Continue the wine reviews from where they stop.

EXERCISE TEXT:

☆ ☆ ☆

The 2014 Gartelmann Jesse Shiraz is a gold-medal winning wine (2017 Mudgee Wine Show) that shows a ruby garnet hue around the rim indicating its age.

The nose offers ripe red currant and blackberry aromas with a touch of aniseed and menthol. The palate is soft with generous amounts of red/black fruits. The oak and acids are nicely balanced as are the tannins. The wine is full-bodied combined with fruit intensity, complexity and balance. A superb wine made from single vineyard batch grapes by winemaker Liz Jackson who has played a deft hand in showing the best of what the Mudgee region has to offer. (rrp $30)

The 2015 Gartelmann Rylstone Petit Verdot is another Mudgee wine from the same winemaker. This grape variety is decidedly old school and originated in Bordeaux where its popularity has waned over the years. Having said this, new world producers from South Africa, Australia and California, especially the Paso Robles region, have picked up on this grape variety where the Bordelaise have left off. This wine shows a violet red around the rim of the glass. The nose is awash with ripe to very ripe mulberry and blackberry fruit, which jumps out of the glass. Hints of violets are also evident. The palate is dry and fruit driven with balanced acid/oak/tannin structure. This full-bodied wine is a lovely drop with all the components coming together well. The wine over-delivers on the palate. (rrp $35)

The following two wines are part of a collective of wine community professionals who initially banded together to fill a niche for organic, preservative-free fruit-driven wines. These wines are all made by winemaker Jason O’ Dea located at Canowindra in the Central Ranges of NSW. The 2017 The Natural Wine Company Organic Rosé is light pink in colour, with the nose offering raspberry and black cherry spice. The fruit on the palate offers the same flavours with cherry ripe characters, strawberries and a touch of black peppery spice adds to a fresh, fruity style with balanced acidity. The other wine from this portfolio is the 2017 The Natural Wine Company Organic Sauvignon Blanc. Green tinged in colour, it combines lashings of gooseberry, citrus and other tropical fruit flavours on the nose. The palate offers mouth-watering acidity that is crisp and dry. Herbaceous blackcurrant bud, grapefruit and passionfruit abound on the palate. The finish (like the Rosé) is naturally fruit driven with minimal intervention from the viticulturist and winemaker. (rrp $18)

☆ ☆ ☆

DATA FOR ANALYSIS:
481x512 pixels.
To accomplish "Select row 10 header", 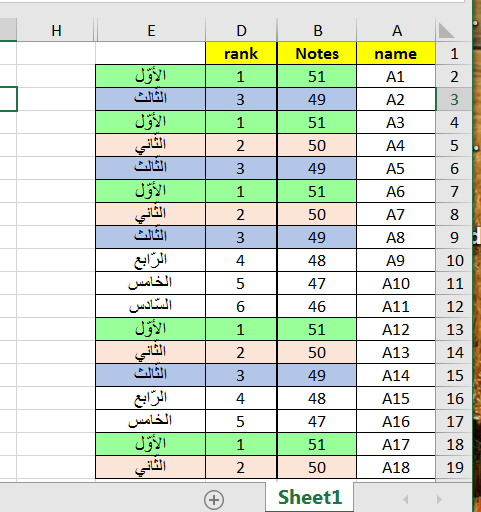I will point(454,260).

☆ ☆ ☆

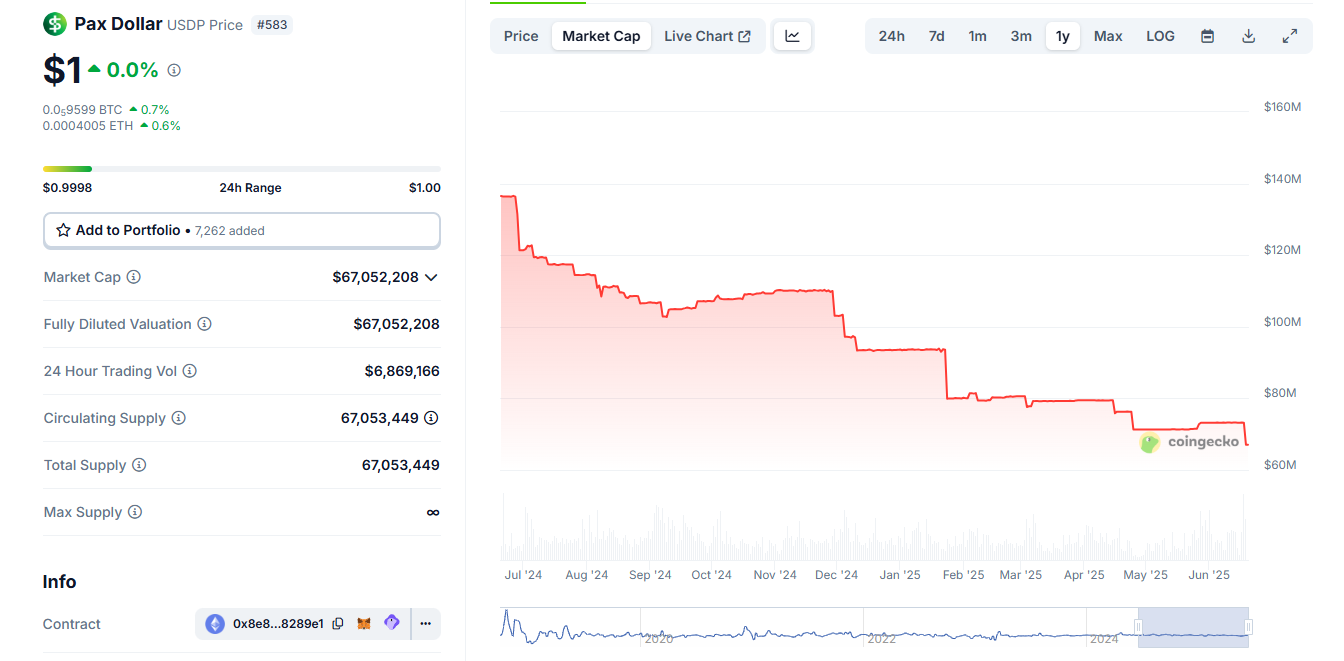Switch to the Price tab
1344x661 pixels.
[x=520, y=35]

☆ ☆ ☆

RESPONSE TO THE EXERCISE:
The Serafino winery, in McLaren Vale, was established in 2000 and owner Maria Maglieri has done, and continues to do, a magnificent job producing quality wines. The 2018 Serafino Cabernet Sauvignon displays a beautiful and inviting pink rim; the nose offers opulent red/black fruits with a whiff of almond and cashew notes from the French oak. The acid/oak/tannins on the palate are nicely enveloped into the fruit, which shows depth and complexity. The finish is medium to full bodied with lingering fruit aplenty. (rrp $28)

Staying with Serafino, try their 2017 Serafino Grenache Shiraz Mourvedre (known in the trade as GSM). Bright red in colour, the nose is rich and complex with such myriad fruits, both red/black, that it’s hard to pinpoint any particular fruit. This wine is a big style, full bodied with balanced acid/oak and tannins that are all nicely intertwined into the wine. Lingering ripe fruit gives the palate great length. (rrp $28)

2017 Robert Stein Semillon Riesling Gewürztraminer. This Mudgee producer has put together an old style of blended white, which is often done by winemakers who have certain batches of fruit left over at the end of vintage. I must say, I do like this blend occasionally but couldn’t drink too much of it as I find the fruit over-ripe. Straw yellow with green highlights to the eye, the nose expresses overly ripe fruits such as gooseberry, apricots and citrus flavours. The fruit on the palate is, well, fruity with a generous mouth-feel combined with a creamy texture. The acids are present and the wine is a full-bodied fresh, fruity style with lashings of mouth-watering fruit and acidity. A slight spritzig semi-dry finish that demands food such as fish, mezze plate or a fruit, prosciutto platter. For those with an off-dry sweet tooth. (rrp $18)

Something that is a little different from Robert Stein is the 2017 Robert Stein Shiraz Nouveau. This wine was whole-bunch pressed with a cold and carbonic maceration prior to fermentation allowing soft extraction of the grapes flavours without too much tannin coming through into the wine. Bright red in colour with a lively pink hue, the nose expresses ripe black mulberry and blackcurrant flavours. The freshness of the fruit on the palate is ripe and juicy showing red currant and stewed plums with minimal hints of oak and tannins. A light bodied style that’s better served chilled (not too chilled) before opening. I found the wine a delightful change from the big blousy shiraz style one often sees. (rrp $18)

2016 Morambro Creek Chardonnay. This wines comes from the same stable as The Bryson below and again, it’s their flagship white. Light straw yellow in colour, the nose offers nectarine and citrus aromas together with apricots and melon. The oak is not overly detectable on the nose but comes through on the palate. The fruit on the palate is a follow-on from the nose. The oak is evident by the vanilla cashew flavours that are nicely intermingled with the fruit offering a balanced medium to full-bodied chardonnay. The finish is dry with a tantalising zesty acid finish. It’s one that makes you sit up and take note. (rrp $35)

Next is the 2016 Berton Vineyards Coonawarra Shiraz. Bright crimson hues give way to peppery spice, aniseed and dark cherry flavours. The palate is showing judicious amounts of black cherry and raspberry fruits with cinnamon and other spicy notes evident. The wine is full-bodied with acid/tannin/oak in check allowing the wine to shine brightly with lots of concentrated varietal fruit flavours to match. The complexity of fruit leaves a lasting impression. (rrp $20)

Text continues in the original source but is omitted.